Supplied passage ->
• • •

# WIndows Vista problems



## whiteskunk (Aug 3, 2009)

I've been having problems associated with an MS program/part of Vista
"Interactive roaming. . ." if anyone knows what that is, is there a way to disable it? It's becoming more than a nusense. Moments ago, it wiped my password and settings clean.


----------



## Lucy Bones (Aug 3, 2009)

This should be in the Bit/Byte forum.


----------



## Blue2k (Aug 3, 2009)

First of all, Mac sucks. 

Now that we got that out of the way, let's talk Vista and how much of a horrible running system it is.

Ahem. 

1. Vista is not compatible with a lot of programs.
2. Mac sucks.
3. Ipod sucks.
4. Vista contains a lot of web add-ons that slow your system down.
5. Mac sucks.
6. Vista contains a lot of running processes that are unnecessary.

• • •

Data block ->
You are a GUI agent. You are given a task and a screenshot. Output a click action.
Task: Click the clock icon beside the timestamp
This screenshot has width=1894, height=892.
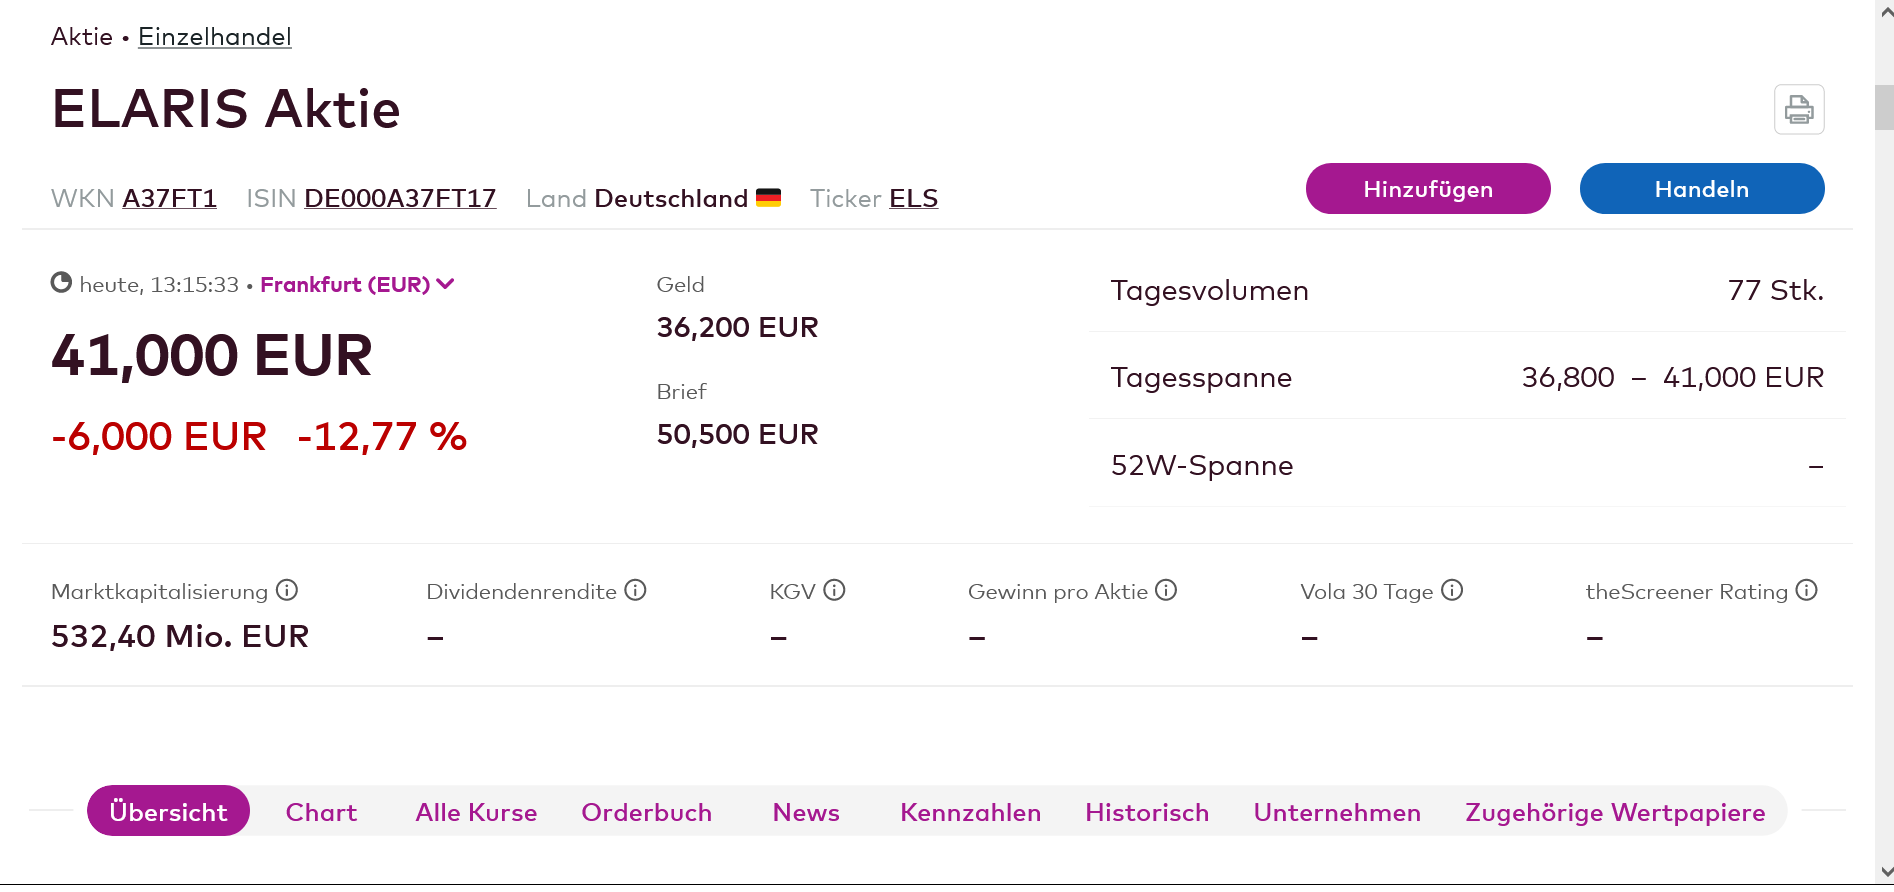point(61,283)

• • •

Requests ->
(a) From the Vista forum thread, write out the portion starting with "First of all, Mac" and going on through "2. Mac sucks.".
(b) Answer these about the Vista forum thread:
(i) What did whiteskunk say was wiped clean moments earlier?
(ii) In which forum did Lucy Bones say the post belongs?
(iii) According to Blue2k's numbered list, what effect do Vista's web add-ons have?

Exercise solutions ->
(a)
First of all, Mac sucks. 

Now that we got that out of the way, let's talk Vista and how much of a horrible running system it is.

Ahem. 

1. Vista is not compatible with a lot of programs.
2. Mac sucks.

(b)
(i) The password and settings.
(ii) The Bit/Byte forum.
(iii) They slow your system down.